Acting Eskom CEO Phakamani Hadebe said on Tuesday that the State-owned enterprise had raised R43-billion from the market and that it would come up with a comprehensive, integrated strategy for the entity by September.
“As of today, I’m happy to announce that Eskom has been able to raise in gross terms R43-billion from the market…in net terms we have raised borrowing of R33-billion,” Hadebe told Parliament’s Portfolio Committee on Energy.
“This indicates that the market or fund managers and investors are beginning to welcome Eskom back into the financial market. It also highlights that Eskom can begin to diversify its funding because it is attracting various investors.”
The electricity group has asked the Minister of Energy to approve a one-year corporate plan. A longer-term plan will be ready only later in the year.
“We are expecting that by the end of September we will have a comprehensive, integrated strategy on how to manoeuvre Eskom going forward.”
He said that decisions on the strategy would also depend on “the tariff relationship” with the National Energy Regulator of South Africa (Nersa).

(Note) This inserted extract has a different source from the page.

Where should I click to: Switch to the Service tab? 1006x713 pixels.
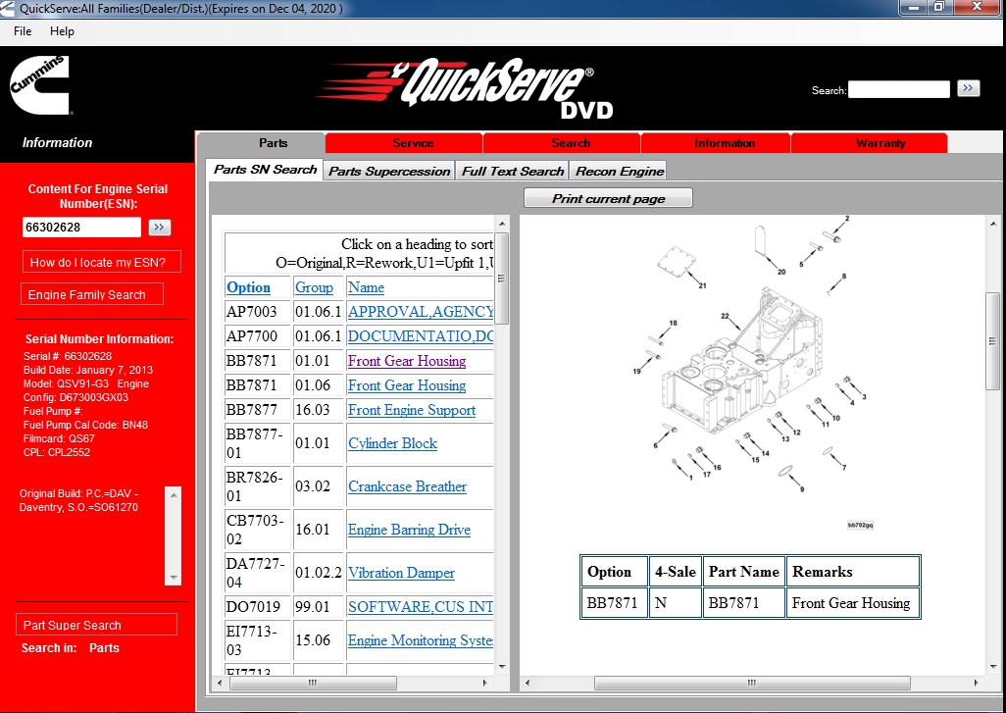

Hadebe was in Parliament to argue for a substantially higher tariff increase from Nersa. The regulator has decided on a 5.23% increase in electricity tariffs for the 2018/19 financial year.
Eskom has said it must be allowed electricity price increases that cover its costs, while also enabling it to migrate towards a fair return.
Hadebe said the Eskom board had been under a lot of pressure from investors to show that it was serious about cutting corruption and putting its house in order. It also had to raise R20-billion to ease cash flow problems.
“The board engaged with market participants to try to raise R20-billion. It became clear to all of us that the investors wanted to see commitment with regard to governance from Eskom and how we are dealing with those who are corrupt. That is why in the space of two weeks, the board exited six senior officials of Eskom who were implicated in corrupt activities.”
He said once this had been done, Eskom was able to generate more funding.
Eskom has to borrow a total of R72-billion in 2018/19.
Meanwhile, Hadebe said he was starting to see some movement from municipalities in paying their debts to Eskom, which would ultimately lead to an improvement in Eskom’s financial situation. Municipalities owe about R12-billion. Neighbouring countries were also paying back their debt.
“We have a small element of exports, and two countries have not been paying. We laid down the conditions, and they paid last week and the week before that. These decisions may be painful, but if we don’t take them, Eskom will continue to have the same problems.”